→ Target pointing data
— start —
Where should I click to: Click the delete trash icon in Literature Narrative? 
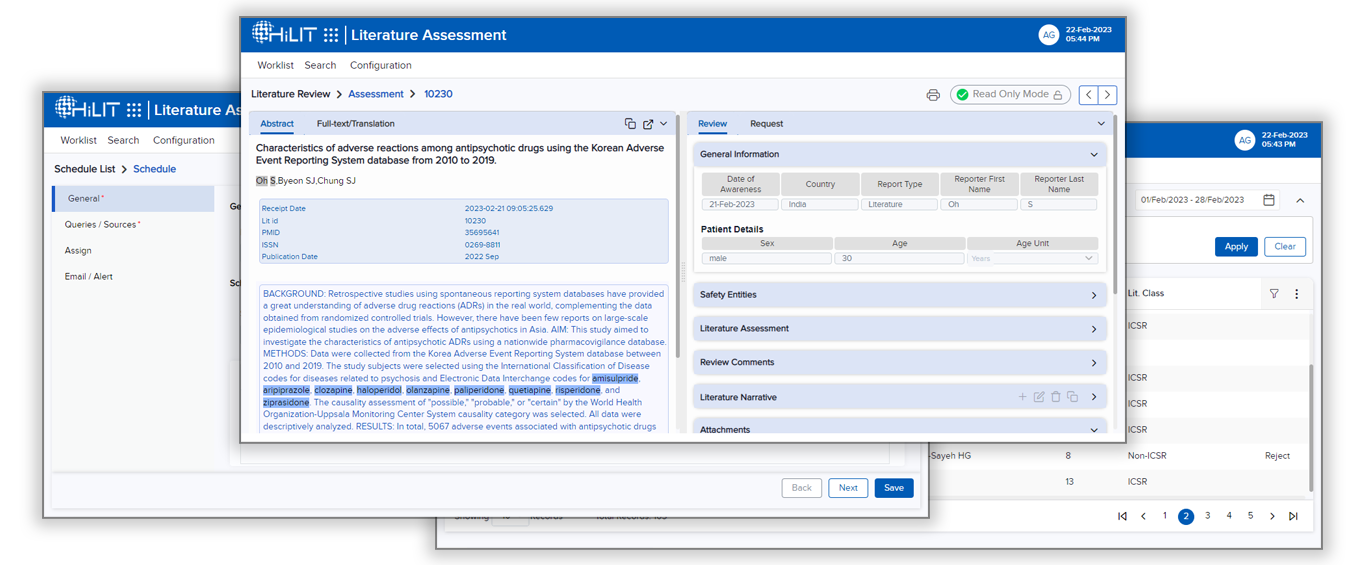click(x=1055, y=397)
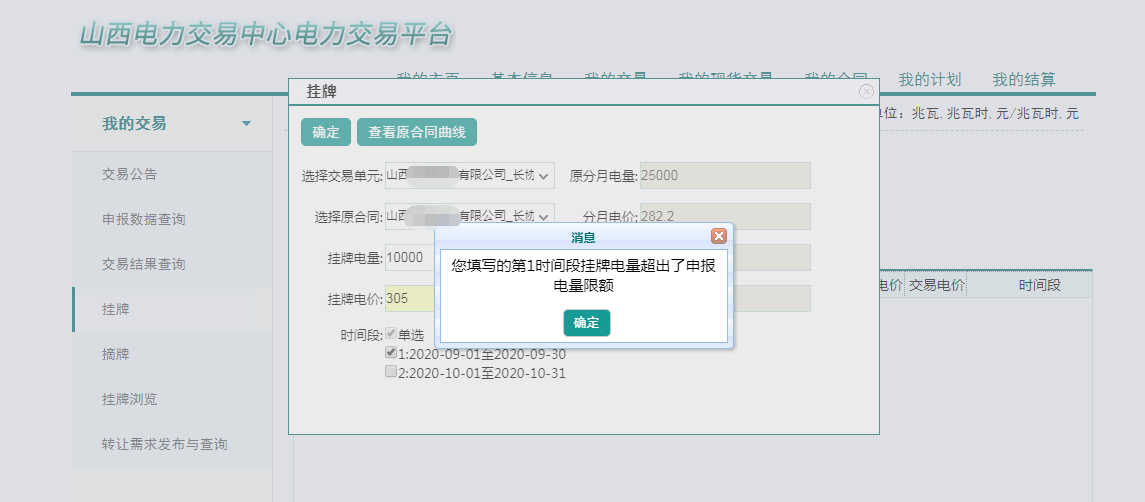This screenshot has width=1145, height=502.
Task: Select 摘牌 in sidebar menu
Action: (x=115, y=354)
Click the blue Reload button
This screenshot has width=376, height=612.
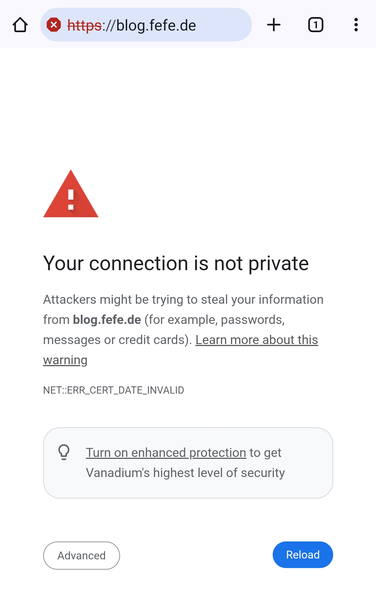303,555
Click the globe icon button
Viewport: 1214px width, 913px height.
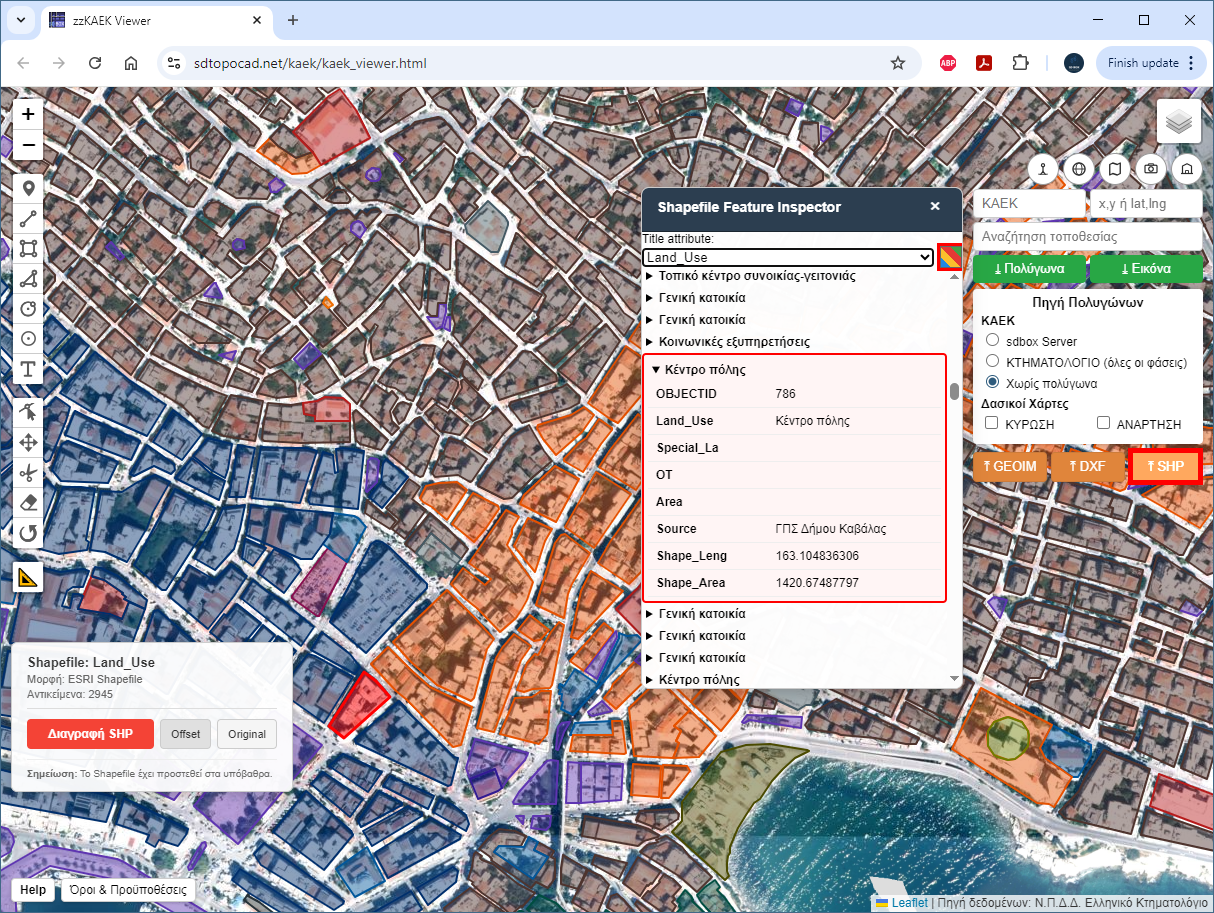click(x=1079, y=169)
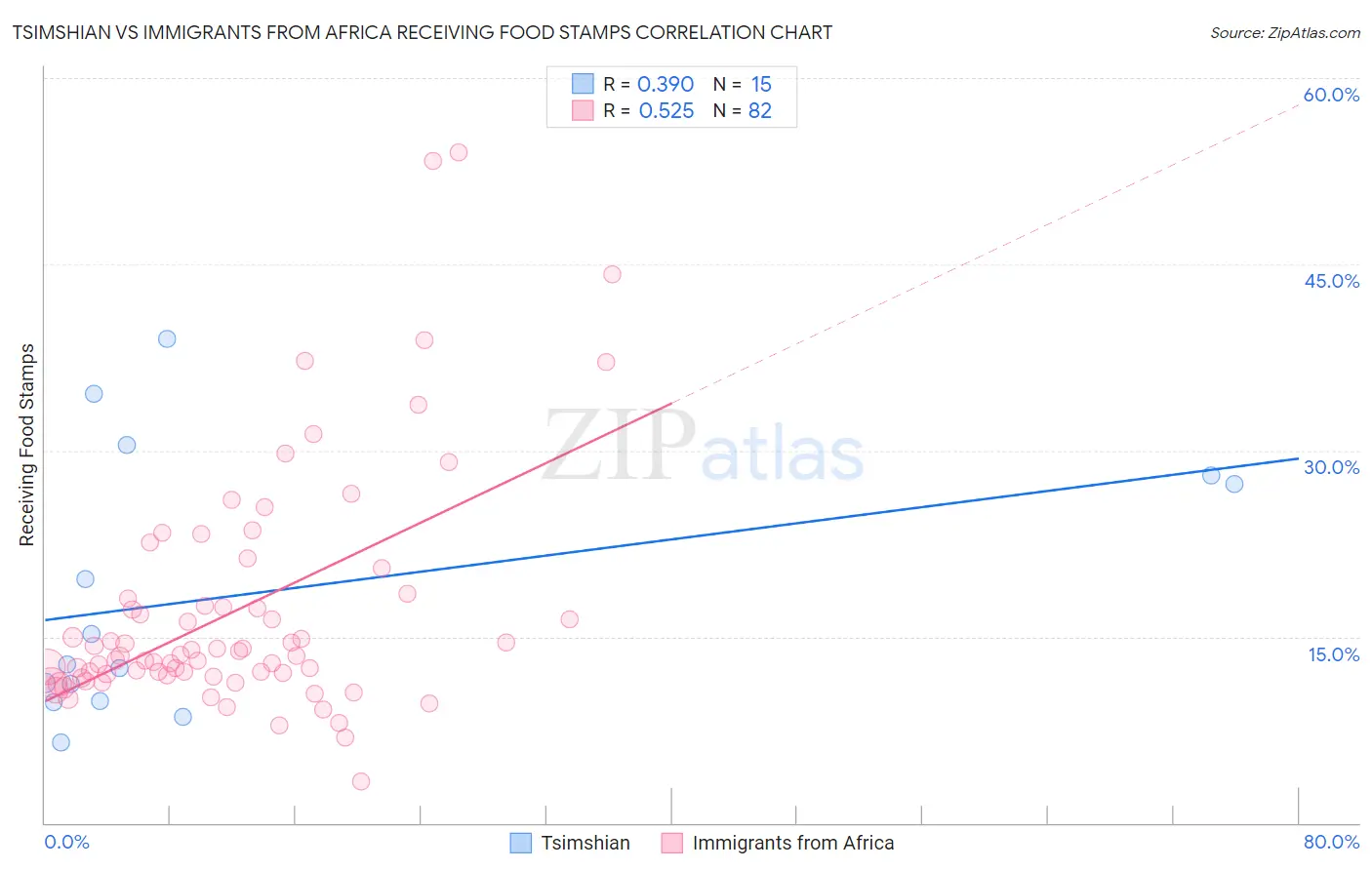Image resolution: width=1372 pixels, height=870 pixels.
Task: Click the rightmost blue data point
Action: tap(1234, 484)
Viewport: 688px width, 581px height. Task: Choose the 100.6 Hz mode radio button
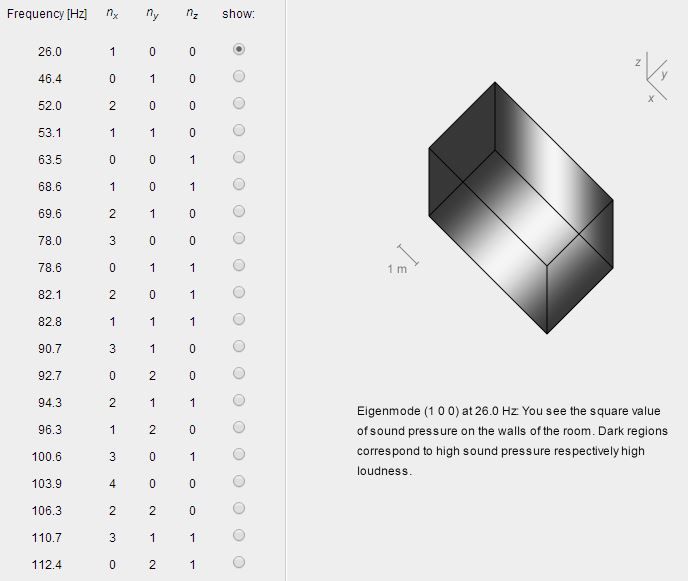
— end —
Express each line of the records above as a string in a JSON list, one string per line, skipping blank lines. Leave out the pictures.

[
  "Where should I click to: Click the delete trash icon in Literature Narrative? ",
  "click(x=1055, y=397)",
  "This screenshot has width=1145, height=502.",
  "Task: Select 摘牌 in sidebar menu",
  "Action: (x=115, y=354)",
  "Click the blue Reload button",
  "This screenshot has width=376, height=612.",
  "303,555",
  "Click the globe icon button",
  "Viewport: 1214px width, 913px height.",
  "click(x=1079, y=169)",
  "Image resolution: width=1372 pixels, height=870 pixels.",
  "Task: Click the rightmost blue data point",
  "Action: tap(1234, 484)",
  "Viewport: 688px width, 581px height. Task: Choose the 100.6 Hz mode radio button"
]